Sen ölümün oğlusun! Barışın piçi değilsin.
Sen ancak şerefli bir hayat için ölmeyi göze alanlardan ol yoksa Allah senin canını yine alacak ve ödülün cennet olmayacak.
Kim; hangi devasa güç, hangi nükleer kuvvet, hangi süper güç benden barış istiyorsa gelip kendisi alsın! Ben onlara hak ettiklerini vereceğim. Bir Müslüman dünyaya bedel olacak kadar kudreti Allah’tan alır.
Yalnız mıyım? Değilim. Ahrete inanan ama reel politik ile değil Allah ile düşünen pek çok kardeşim olduğunu düşünüyorum. Şimdi, yerimden kalkıp savaşa falan girmeyeceğim. Elime silah alıp herhangi bir cepheye de gidecek değilim. Sizi bir saldırı için topluyor da değilim. Haydi, gidin ve savaşın da demiyorum. Açık ve net şunu diyorum: ARTIK ÖLÜMDEN KORKMAYIN VE BARIŞA İNANMAYIN! Artık maaşınızı düşündüğünüz kadar olsun bir kez tarihi ve ahreti düşünün. Tarihe bakın ve ahretinizi görün. Artık kim gibi olacaksanız karar verin. Ya dininizi değiştirin ya fikrinizi. Böyle iki arada bir derede müşrik münafık yaşayıp gidemeyiz. Safınız net olsun.
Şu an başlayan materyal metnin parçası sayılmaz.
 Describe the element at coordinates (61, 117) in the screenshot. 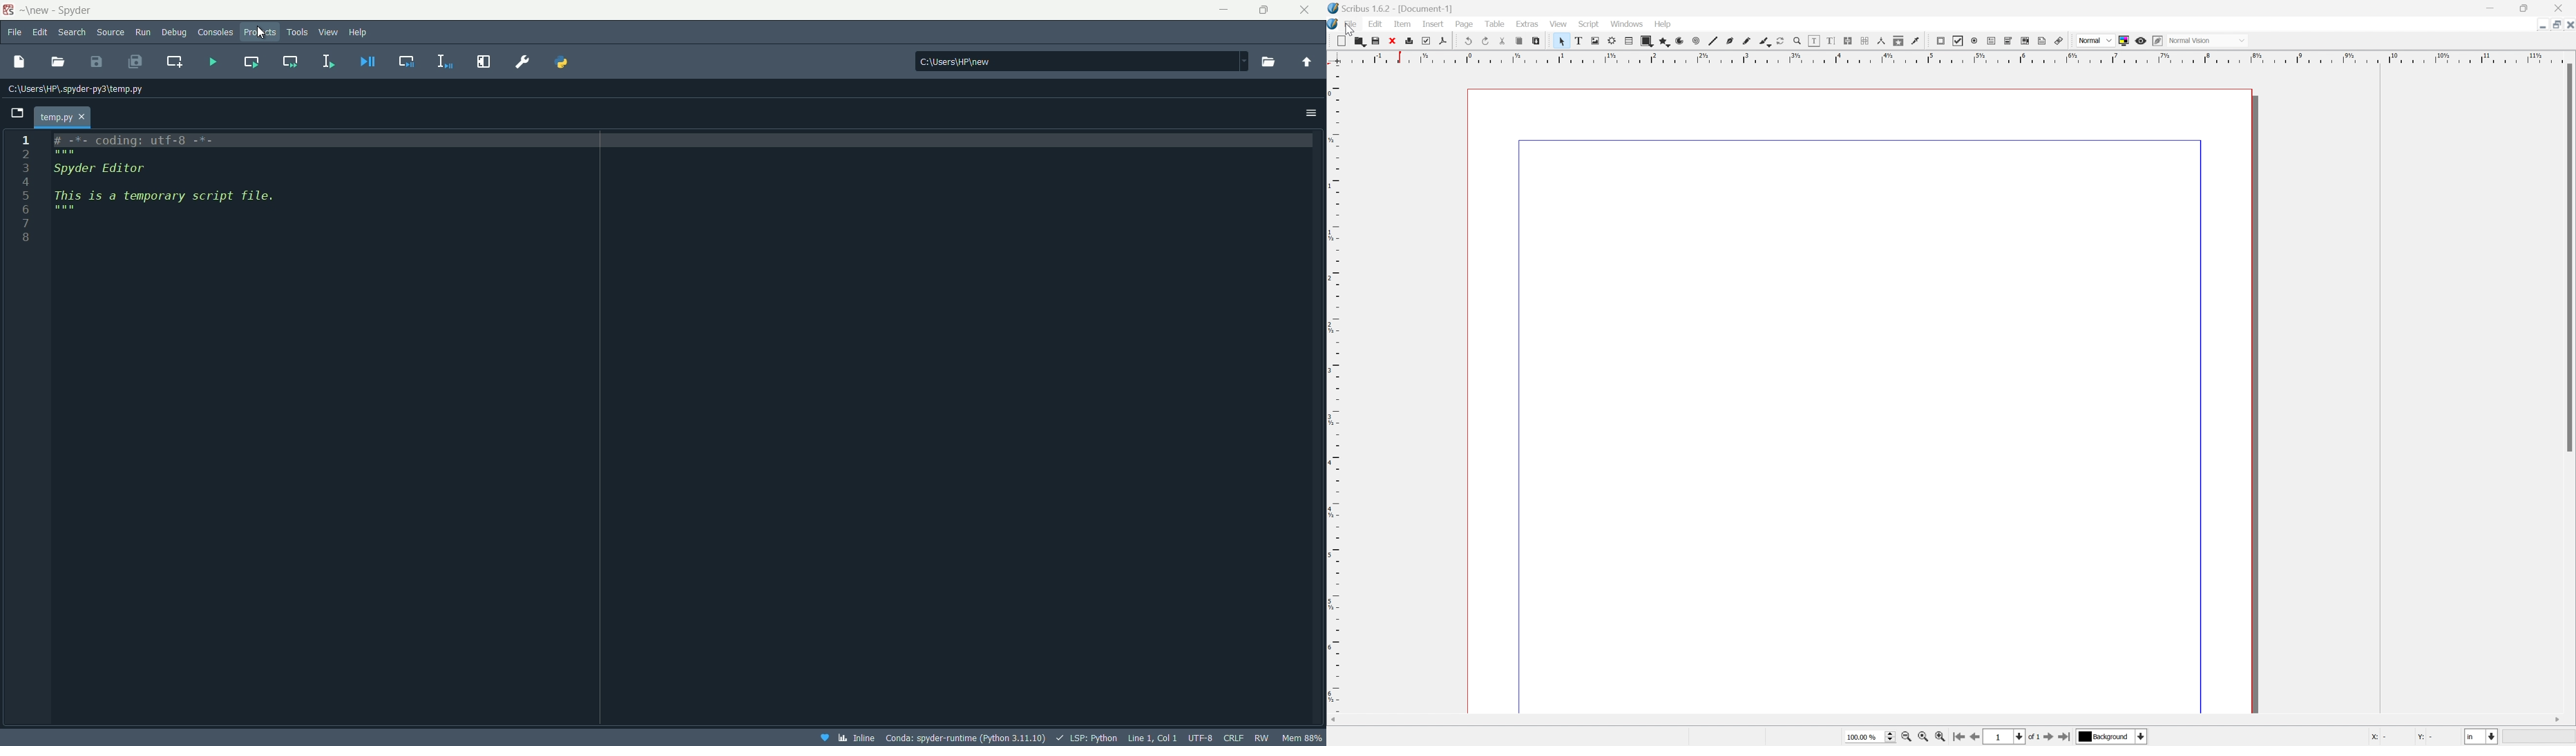

I see `temp.py` at that location.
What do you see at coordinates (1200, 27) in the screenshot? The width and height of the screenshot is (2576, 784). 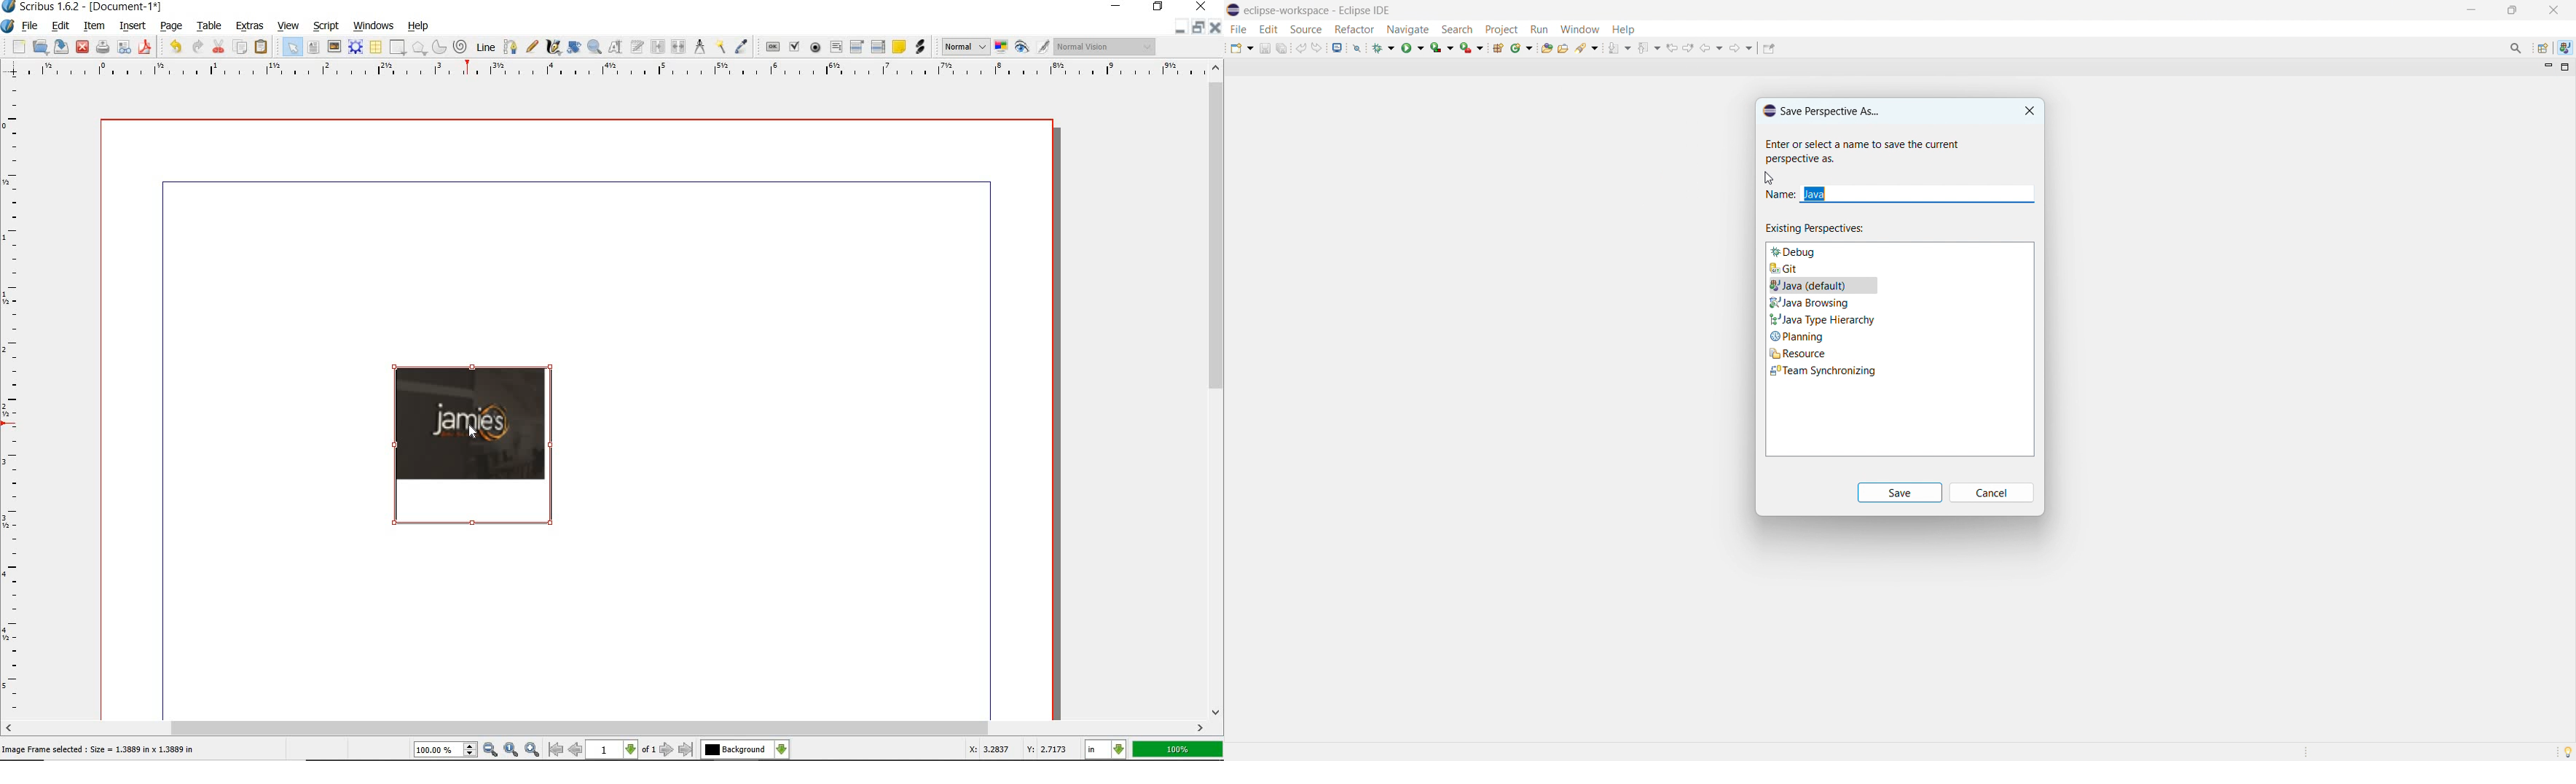 I see `RESTORE` at bounding box center [1200, 27].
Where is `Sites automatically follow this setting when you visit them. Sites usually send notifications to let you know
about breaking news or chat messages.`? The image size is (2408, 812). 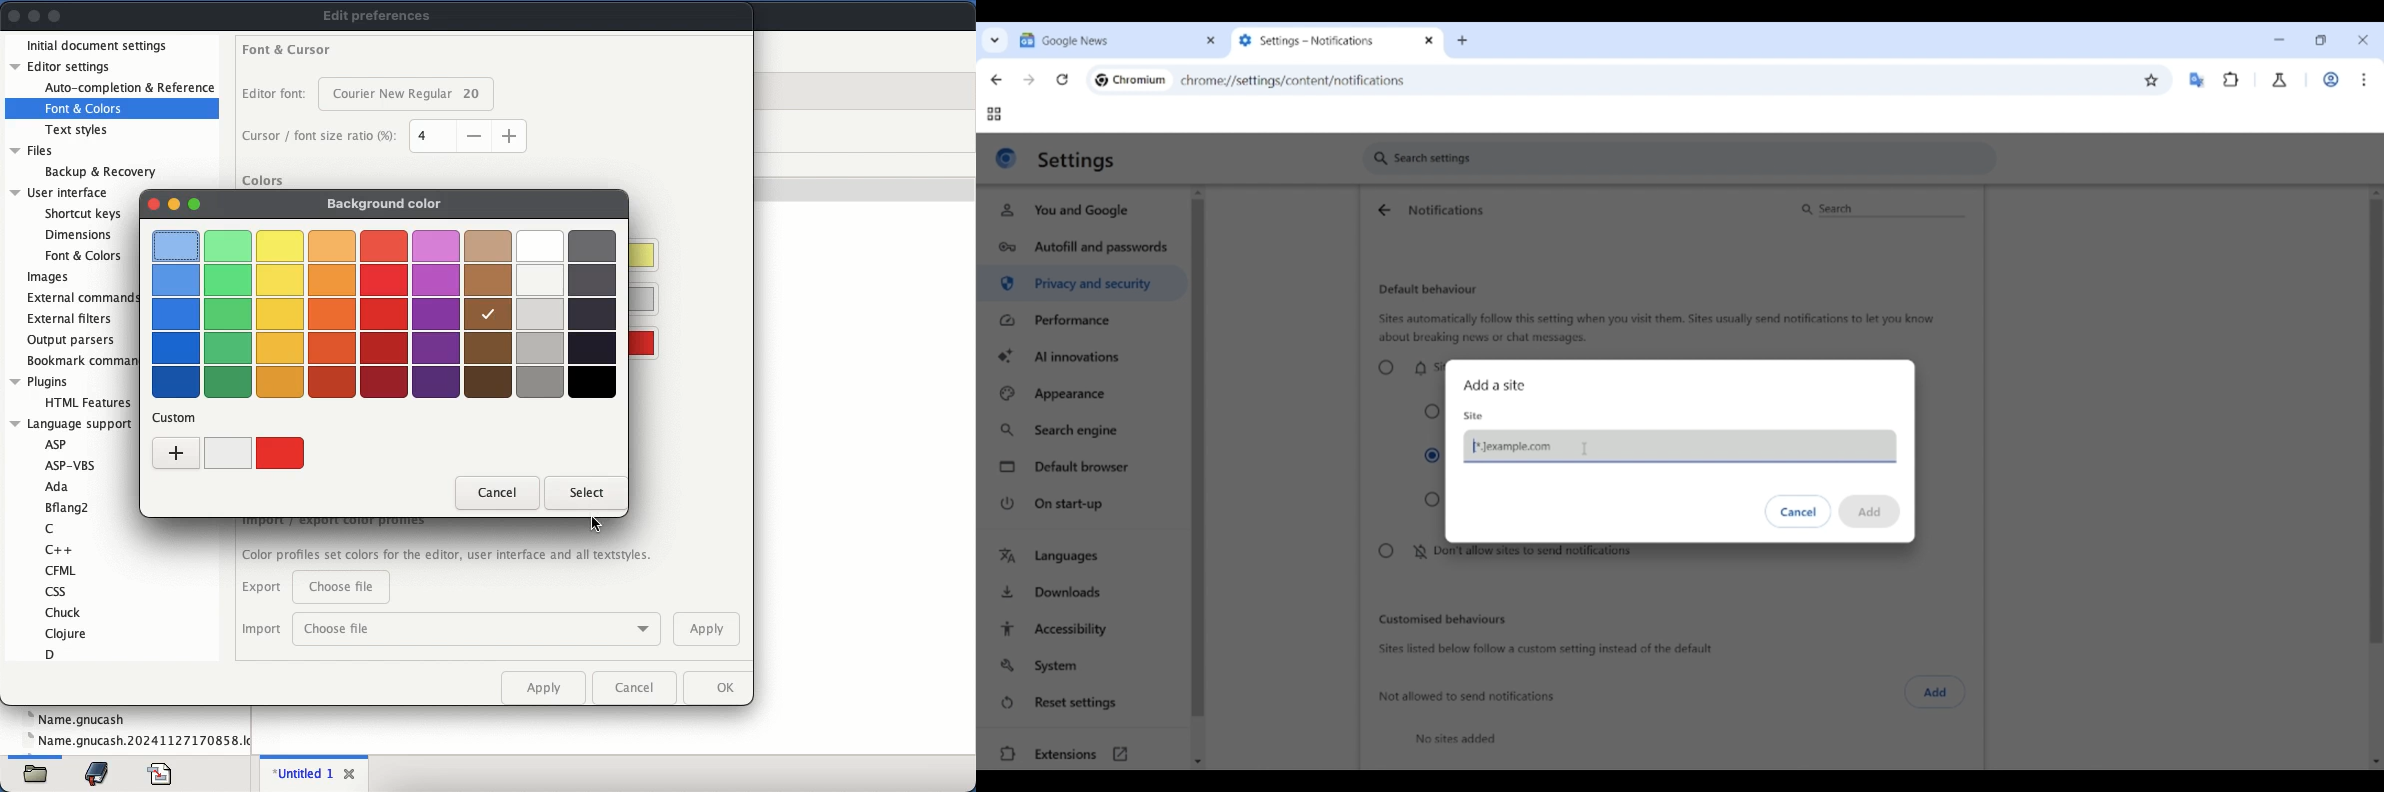
Sites automatically follow this setting when you visit them. Sites usually send notifications to let you know
about breaking news or chat messages. is located at coordinates (1657, 329).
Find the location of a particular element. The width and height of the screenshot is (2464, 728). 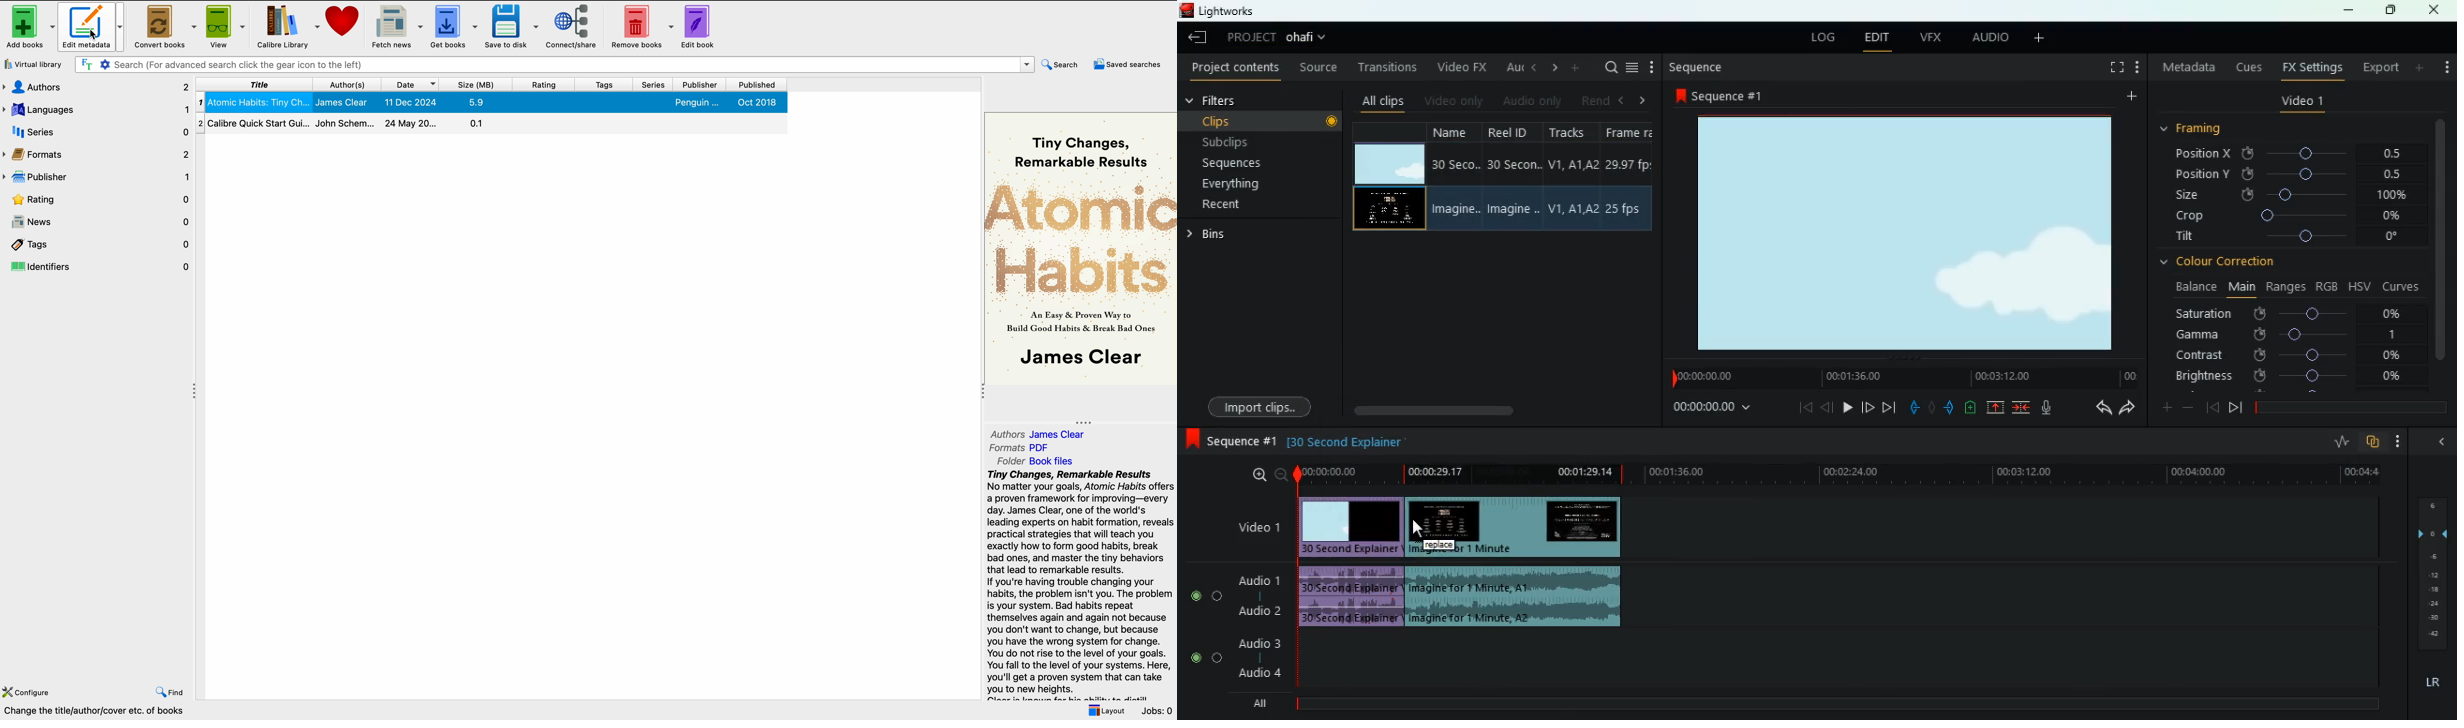

front is located at coordinates (2236, 407).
Latin gavuru böyle demiş: “Si vis pacem, para bellum.”
Dedem şöyle demiş: ”Eğer ister isen sulh-u salah hazır ol cenge!”
İkisi de aynı anlama geliyor. Benim barışım yok, onu sen bana ellerinde çiçeklerle sunacaksın. Ben de adalet denk olduysa ve öfkem dindiyse kabul edeceğim.
Bir ayda trafik kazasında kaybettiklerimiz bile bir yılda teröre şehit verdiklerimizden fazla. Savaşın korkusu savaşın kendisinden daha kötüdür. Ne diyorsun, var mısın geçici dünya keyfinden vazgeçmeye ve ölüm korkusundan kurtulmaya? Var mısın daha şerefli bir hayat için zihnindeki bu sülükleri sökmeye?
Haydi şimdi kalk, bizden barış isteyenlere dünyanın kaç bucak olduğunu gösterelim!